In [None]:
pip install pandas numpy plotly scikit-learn seaborn statsmodels

## Initial Setup and Data Loading

In [None]:
import pandas as pd
import numpy as np
import plotly.graph_objects as go
from datetime import datetime

# Read our existing dataset
df = pd.read_csv('../01-firefighting-to-forecasting/api_performance_data.csv')

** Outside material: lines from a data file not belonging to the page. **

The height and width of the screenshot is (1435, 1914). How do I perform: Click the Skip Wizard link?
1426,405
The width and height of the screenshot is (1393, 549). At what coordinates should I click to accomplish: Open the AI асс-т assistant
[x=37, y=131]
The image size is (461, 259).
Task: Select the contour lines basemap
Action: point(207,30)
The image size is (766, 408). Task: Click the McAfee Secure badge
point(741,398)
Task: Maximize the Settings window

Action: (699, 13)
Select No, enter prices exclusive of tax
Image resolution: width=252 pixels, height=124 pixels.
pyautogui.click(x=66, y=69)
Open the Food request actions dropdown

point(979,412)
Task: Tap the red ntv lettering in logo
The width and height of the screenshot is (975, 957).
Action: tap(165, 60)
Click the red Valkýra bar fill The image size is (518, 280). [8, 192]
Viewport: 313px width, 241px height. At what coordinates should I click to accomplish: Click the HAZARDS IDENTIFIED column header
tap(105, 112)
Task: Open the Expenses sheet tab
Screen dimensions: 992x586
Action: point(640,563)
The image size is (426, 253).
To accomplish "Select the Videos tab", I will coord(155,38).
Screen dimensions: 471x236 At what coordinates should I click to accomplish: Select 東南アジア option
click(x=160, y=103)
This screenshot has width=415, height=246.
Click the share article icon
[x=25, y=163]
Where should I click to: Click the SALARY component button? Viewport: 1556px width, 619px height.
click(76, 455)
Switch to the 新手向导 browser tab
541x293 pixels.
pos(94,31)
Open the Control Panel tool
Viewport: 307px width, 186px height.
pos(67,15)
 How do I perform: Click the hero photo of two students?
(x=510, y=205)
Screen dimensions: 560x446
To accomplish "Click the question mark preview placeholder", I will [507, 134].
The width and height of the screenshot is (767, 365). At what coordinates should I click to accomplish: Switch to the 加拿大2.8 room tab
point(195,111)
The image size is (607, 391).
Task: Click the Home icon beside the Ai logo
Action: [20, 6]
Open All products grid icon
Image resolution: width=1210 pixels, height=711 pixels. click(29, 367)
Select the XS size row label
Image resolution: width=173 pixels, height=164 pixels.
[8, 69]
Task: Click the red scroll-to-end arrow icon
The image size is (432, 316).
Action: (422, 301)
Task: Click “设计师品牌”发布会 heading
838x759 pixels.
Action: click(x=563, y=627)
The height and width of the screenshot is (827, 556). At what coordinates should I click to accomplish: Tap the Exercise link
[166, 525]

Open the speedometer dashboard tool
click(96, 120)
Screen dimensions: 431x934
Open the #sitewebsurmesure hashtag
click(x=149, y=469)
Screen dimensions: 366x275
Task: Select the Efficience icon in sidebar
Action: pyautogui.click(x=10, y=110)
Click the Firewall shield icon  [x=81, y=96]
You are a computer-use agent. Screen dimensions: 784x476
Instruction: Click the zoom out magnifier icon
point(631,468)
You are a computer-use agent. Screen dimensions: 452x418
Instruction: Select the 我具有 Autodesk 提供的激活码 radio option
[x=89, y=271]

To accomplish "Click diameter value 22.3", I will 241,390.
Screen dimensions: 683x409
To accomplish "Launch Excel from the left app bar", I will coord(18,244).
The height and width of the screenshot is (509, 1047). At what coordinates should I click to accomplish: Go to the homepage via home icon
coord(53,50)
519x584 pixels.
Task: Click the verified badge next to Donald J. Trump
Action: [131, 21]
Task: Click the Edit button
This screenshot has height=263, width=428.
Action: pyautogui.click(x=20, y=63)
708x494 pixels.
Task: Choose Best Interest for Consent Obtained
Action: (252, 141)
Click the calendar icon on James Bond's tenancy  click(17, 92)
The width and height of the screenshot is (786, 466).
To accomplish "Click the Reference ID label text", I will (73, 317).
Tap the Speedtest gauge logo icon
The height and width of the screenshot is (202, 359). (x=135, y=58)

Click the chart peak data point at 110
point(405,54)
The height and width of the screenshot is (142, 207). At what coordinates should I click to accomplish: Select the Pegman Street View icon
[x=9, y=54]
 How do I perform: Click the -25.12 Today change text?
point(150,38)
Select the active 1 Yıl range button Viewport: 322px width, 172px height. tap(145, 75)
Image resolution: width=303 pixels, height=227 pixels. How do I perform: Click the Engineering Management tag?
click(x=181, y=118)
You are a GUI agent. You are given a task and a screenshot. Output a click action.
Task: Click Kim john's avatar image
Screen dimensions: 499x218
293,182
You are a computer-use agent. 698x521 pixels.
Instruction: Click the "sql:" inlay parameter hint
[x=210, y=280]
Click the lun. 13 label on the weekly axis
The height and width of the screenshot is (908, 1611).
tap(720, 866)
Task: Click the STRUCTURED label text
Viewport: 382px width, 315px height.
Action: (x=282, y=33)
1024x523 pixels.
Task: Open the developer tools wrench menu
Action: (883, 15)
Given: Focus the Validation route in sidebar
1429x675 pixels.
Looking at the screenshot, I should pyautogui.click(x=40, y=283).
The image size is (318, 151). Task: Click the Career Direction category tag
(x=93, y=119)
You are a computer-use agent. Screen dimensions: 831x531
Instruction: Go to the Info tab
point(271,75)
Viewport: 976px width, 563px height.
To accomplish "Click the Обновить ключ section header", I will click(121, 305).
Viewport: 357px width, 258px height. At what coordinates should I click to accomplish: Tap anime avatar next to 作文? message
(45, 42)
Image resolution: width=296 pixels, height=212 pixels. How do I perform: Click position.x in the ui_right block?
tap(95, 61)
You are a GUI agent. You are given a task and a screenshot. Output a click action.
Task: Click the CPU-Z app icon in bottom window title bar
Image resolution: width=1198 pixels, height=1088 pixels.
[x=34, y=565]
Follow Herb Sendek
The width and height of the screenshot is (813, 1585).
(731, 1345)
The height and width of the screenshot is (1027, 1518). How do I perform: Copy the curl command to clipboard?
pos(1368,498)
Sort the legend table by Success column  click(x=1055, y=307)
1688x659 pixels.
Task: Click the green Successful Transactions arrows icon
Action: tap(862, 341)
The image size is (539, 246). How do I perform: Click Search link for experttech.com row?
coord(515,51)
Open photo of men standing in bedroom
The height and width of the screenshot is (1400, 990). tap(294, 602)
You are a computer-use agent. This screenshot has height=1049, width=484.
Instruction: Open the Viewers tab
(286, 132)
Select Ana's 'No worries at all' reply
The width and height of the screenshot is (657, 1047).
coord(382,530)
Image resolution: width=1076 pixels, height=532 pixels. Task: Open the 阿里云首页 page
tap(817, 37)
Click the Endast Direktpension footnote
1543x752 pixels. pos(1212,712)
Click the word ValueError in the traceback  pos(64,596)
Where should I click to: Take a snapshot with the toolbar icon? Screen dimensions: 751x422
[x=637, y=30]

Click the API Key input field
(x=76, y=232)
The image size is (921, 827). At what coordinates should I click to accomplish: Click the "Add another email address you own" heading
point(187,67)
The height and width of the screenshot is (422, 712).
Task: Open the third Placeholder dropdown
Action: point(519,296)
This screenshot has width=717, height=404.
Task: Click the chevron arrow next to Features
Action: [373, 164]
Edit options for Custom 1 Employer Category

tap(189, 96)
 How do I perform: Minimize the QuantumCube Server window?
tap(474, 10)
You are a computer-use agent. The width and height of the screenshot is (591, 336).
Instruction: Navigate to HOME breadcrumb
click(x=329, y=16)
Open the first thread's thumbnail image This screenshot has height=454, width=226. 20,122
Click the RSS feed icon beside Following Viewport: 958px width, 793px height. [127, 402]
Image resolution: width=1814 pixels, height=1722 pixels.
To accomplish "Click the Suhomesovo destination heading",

# Calculate key statistics per endpoint
stats_df = df.groupby('endpoint').agg({
    'requests': ['mean', 'std', 'min', 'max'],
    'latency_ms': ['mean', 'std'],
    'error_rate': 'mean',
    'cpu_utilization': 'mean',
    'memory_utilization': 'mean'
}).round(2)

# Flatten column names and reset index
stats_df.columns = ['_'.join(col).strip() for col in stats_df.columns.values]
stats_df = stats_df.reset_index()

# Format the columns for better readability
for col in stats_df.columns:
    if 'requests' in col:
        stats_df[col] = stats_df[col].apply(lambda x: f"{x:,.0f}")
    elif 'latency' in col:
        stats_df[col] = stats_df[col].apply(lambda x: f"{x:.1f}")
    elif 'error' in col or 'utilization' in col:
        stats_df[col] = stats_df[col].apply(lambda x: f"{x:.2f}")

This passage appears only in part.